A London jury convicted on March 14 two men, who planned a revenge shooting with a James Bond-style gun, in the first murder plot case involving the use of encrypted messaging system EncroChat.
After deliberating for over 14 hours, jurors at the Old Bailey found Frankie Sinclair, a convicted drug dealer, and “middle-man” Paul Fontaine guilty of conspiracy to murder and other offenses involving weapons and drugs.
Police uncovered the plot to murder after gaining access to messages on EncroChat, which prosecutor Kevin Dent QC described as “an Amazon for organized criminals” as it allowed them to buy guns, drugs, and counterfeit money secretly and illicitly.
In messages on EncroChat, Sinclair arranged to buy a £3,000 ($3,902) new Walther PPK handgun from Fontaine to allegedly kill gang rival and drug dealer Keiron Hassan, who was jailed in December 2020 for the attempted murder of Sinclair’s associates.
A third party known as Chestbridge eventually supplied the gun, which Sinclair described as “my James Bond ting.”
The gun was made famous in the 1962 film, “Dr. No.”
In the messaging system, Sinclair used the codename “Nudetrain” to contact Fontaine, who used the codename “Usualwolf” to plot the murder, the jurors heard.

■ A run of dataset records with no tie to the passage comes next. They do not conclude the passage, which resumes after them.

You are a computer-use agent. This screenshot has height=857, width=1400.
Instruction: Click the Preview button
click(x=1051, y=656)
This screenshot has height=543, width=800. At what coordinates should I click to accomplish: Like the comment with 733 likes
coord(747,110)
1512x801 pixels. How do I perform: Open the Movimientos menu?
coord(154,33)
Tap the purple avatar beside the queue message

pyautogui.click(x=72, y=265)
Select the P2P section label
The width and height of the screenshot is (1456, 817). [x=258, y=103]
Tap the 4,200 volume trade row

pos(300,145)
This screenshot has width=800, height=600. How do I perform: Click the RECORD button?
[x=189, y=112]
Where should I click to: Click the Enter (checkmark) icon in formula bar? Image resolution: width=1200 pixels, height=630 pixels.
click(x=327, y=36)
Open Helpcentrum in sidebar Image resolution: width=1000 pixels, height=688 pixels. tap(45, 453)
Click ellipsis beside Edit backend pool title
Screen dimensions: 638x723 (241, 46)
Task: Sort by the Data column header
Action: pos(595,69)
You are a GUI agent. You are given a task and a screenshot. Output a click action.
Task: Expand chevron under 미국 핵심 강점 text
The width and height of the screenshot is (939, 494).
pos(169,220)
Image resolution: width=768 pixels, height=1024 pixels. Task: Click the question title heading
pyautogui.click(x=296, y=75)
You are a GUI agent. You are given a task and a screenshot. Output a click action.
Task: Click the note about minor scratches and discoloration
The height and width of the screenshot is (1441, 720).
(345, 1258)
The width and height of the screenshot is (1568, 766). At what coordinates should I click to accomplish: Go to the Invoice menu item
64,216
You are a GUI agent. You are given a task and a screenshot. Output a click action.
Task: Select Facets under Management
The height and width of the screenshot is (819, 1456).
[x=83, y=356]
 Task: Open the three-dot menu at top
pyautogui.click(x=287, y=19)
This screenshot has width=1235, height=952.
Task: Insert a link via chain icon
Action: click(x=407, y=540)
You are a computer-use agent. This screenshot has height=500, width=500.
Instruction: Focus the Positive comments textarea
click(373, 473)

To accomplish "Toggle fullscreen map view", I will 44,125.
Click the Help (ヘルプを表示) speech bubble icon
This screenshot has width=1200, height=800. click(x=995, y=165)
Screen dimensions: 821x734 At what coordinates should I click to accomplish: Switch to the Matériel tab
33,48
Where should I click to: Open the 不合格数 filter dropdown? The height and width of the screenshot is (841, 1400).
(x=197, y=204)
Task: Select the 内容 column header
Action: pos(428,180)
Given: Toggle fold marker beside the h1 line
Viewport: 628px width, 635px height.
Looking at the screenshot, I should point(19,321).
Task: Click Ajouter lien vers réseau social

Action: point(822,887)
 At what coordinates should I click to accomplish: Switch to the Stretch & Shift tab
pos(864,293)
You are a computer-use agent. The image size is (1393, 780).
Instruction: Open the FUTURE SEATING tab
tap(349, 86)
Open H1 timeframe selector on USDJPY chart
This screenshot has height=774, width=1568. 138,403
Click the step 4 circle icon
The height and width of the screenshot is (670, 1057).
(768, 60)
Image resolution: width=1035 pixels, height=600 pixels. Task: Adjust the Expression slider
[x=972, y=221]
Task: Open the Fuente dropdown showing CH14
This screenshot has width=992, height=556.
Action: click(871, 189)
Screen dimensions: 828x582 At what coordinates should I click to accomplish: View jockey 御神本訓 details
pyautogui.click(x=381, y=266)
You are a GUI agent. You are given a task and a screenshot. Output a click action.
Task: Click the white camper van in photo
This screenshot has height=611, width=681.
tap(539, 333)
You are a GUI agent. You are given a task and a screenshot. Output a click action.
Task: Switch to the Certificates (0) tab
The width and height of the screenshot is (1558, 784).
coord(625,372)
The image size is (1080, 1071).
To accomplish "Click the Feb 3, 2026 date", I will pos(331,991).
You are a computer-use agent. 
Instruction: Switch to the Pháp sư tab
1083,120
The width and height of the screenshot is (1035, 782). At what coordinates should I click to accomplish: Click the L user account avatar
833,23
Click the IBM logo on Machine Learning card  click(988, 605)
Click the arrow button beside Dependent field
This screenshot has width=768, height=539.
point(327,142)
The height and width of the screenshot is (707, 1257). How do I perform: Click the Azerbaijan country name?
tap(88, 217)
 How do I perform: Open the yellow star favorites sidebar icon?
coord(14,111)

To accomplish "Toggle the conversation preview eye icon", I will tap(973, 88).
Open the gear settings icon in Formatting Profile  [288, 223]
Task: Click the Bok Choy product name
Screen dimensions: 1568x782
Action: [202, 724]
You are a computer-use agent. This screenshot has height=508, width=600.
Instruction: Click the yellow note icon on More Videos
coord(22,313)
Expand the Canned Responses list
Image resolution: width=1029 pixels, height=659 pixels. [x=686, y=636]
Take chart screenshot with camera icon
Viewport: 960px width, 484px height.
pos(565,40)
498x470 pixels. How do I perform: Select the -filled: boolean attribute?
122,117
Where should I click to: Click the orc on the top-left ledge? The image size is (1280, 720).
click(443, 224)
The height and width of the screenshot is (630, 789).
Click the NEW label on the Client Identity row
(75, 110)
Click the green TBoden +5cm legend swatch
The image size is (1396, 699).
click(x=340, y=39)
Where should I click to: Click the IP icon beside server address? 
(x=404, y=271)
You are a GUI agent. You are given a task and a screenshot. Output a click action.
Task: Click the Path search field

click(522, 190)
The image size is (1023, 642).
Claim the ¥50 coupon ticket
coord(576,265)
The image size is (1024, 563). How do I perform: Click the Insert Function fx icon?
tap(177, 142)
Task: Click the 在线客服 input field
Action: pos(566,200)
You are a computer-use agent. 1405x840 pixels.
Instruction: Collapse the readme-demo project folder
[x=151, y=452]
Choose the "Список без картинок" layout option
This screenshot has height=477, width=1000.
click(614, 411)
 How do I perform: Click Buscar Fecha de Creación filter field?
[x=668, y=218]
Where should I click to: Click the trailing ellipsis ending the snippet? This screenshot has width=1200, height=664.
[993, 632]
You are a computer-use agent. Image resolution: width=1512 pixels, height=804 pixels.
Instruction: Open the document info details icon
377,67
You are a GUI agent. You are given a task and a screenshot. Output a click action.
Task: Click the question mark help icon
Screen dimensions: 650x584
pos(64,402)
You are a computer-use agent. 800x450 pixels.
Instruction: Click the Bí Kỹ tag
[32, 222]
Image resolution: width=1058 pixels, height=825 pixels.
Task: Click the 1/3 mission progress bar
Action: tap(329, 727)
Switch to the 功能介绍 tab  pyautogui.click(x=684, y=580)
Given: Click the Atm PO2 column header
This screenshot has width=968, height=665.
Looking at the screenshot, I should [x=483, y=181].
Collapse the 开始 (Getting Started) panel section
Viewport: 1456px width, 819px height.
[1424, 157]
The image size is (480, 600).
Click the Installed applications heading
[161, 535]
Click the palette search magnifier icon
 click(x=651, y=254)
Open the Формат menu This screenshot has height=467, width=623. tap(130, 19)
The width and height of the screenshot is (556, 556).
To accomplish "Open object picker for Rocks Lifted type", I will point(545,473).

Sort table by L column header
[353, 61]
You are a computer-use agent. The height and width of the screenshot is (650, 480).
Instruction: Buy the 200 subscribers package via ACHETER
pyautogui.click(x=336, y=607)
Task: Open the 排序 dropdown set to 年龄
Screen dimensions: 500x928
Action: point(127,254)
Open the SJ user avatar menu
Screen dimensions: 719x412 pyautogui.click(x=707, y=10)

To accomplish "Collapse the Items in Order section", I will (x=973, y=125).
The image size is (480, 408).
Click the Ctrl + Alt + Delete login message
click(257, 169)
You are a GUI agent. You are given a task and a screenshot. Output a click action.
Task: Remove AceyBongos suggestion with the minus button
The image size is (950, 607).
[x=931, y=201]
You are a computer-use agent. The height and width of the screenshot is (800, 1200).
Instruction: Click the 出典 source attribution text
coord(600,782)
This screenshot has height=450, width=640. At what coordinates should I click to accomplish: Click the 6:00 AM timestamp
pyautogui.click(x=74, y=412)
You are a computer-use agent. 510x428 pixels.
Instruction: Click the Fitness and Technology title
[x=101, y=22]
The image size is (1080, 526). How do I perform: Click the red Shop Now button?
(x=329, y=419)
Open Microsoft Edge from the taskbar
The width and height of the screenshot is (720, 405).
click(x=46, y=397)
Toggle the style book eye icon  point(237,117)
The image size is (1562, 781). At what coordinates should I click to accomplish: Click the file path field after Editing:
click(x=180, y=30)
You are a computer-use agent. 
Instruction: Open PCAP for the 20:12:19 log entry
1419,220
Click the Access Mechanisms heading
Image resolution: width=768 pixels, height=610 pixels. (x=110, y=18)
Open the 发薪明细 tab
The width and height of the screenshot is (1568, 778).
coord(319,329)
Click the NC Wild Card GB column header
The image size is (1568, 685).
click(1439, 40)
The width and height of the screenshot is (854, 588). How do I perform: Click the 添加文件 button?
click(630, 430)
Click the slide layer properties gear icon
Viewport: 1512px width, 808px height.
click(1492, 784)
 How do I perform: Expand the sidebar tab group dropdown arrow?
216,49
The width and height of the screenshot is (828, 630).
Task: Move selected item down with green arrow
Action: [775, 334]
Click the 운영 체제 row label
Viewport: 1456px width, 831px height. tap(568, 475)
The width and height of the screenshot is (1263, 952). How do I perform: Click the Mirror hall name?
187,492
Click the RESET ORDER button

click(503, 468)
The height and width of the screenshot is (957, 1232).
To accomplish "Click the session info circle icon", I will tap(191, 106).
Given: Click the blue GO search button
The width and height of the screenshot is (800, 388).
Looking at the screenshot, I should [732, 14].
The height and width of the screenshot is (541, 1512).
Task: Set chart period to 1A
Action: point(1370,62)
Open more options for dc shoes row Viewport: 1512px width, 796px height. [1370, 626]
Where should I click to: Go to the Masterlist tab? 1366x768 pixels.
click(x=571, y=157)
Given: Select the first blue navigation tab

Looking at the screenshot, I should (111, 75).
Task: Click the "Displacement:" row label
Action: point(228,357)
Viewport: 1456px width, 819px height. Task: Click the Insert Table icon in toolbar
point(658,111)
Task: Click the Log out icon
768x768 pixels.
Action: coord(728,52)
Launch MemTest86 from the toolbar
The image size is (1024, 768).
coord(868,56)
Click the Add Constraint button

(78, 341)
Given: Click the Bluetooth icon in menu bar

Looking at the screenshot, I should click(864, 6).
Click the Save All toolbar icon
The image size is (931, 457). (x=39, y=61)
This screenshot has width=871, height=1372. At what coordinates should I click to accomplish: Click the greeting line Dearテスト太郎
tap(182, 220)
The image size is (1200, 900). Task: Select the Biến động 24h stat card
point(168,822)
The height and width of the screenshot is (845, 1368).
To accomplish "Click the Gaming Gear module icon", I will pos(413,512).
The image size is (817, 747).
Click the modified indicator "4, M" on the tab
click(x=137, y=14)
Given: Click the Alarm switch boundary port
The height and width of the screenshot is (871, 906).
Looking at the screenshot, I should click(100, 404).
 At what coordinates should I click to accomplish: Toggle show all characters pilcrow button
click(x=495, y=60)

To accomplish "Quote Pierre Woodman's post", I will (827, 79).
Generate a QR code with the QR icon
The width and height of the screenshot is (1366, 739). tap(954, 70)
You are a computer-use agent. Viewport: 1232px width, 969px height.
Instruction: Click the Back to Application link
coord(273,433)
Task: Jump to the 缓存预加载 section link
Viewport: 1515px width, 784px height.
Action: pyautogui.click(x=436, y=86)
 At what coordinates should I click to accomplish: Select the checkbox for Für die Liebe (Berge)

According to Dent, the murder conspiracy was revenge for an attack on the Cardiff home of Sinclair’s mother on March 31, 2020.
The jury also convicted Fontaine of supplying a firearm that was used in the murder of Abdullahi Mahamoud in Enfield, north of London, on March 19, 2020.
Sinclair and Fontaine were remanded into custody to be sentenced on May 27.
The convictions are the latest in a string of cases resulting after the French police accessed EncroChat in 2020 and passed the data to the National Crime Agency in Britain.